Exercise:
In the data below, find every line that has the string "agent", and copy it.

Dataset entries
[Start of Attachment]

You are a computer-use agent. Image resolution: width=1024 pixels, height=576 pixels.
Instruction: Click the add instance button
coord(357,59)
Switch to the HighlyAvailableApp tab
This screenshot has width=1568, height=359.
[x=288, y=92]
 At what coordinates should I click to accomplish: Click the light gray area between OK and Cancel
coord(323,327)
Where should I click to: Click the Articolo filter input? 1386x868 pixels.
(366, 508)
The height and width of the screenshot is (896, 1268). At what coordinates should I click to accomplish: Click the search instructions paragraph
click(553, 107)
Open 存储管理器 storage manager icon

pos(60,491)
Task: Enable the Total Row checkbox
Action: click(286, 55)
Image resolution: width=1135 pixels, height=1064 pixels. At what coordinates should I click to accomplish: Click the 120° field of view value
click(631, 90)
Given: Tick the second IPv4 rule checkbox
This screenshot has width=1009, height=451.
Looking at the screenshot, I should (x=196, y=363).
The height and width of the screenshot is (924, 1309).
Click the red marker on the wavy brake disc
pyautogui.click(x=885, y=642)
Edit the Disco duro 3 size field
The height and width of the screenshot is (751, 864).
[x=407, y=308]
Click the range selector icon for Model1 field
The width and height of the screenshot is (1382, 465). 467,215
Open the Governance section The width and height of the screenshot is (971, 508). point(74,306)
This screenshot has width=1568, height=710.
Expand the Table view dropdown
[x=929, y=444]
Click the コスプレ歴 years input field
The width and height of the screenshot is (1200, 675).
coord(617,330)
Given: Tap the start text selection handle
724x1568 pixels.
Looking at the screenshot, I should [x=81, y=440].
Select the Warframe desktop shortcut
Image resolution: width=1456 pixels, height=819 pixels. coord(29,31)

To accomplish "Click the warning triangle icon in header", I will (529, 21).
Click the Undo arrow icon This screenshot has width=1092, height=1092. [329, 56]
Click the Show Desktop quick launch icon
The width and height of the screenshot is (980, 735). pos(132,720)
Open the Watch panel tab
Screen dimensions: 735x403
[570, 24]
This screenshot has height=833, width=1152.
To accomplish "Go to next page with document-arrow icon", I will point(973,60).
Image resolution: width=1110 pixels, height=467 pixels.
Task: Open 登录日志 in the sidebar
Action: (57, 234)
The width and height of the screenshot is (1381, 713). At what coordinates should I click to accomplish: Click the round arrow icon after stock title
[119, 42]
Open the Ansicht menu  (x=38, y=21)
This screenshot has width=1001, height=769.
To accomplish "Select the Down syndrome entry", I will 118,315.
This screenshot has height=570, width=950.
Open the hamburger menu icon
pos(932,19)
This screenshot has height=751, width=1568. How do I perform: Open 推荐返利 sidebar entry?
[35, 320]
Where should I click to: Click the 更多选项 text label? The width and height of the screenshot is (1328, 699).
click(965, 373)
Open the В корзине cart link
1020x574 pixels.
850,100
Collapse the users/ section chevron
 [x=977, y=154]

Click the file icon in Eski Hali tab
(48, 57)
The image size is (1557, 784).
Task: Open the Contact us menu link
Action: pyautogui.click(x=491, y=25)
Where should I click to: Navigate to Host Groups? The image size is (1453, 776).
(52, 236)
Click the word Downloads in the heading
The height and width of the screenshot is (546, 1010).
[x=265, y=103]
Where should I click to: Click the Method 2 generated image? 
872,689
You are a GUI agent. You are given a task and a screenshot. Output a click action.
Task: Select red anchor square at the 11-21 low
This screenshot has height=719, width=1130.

[End of Attachment]

Reply to the task:
You are a computer-use agent. Image resolution: width=1024 pixels, height=576 pixels.
You are a GUI agent. You are given a task and a screenshot. Output a click action.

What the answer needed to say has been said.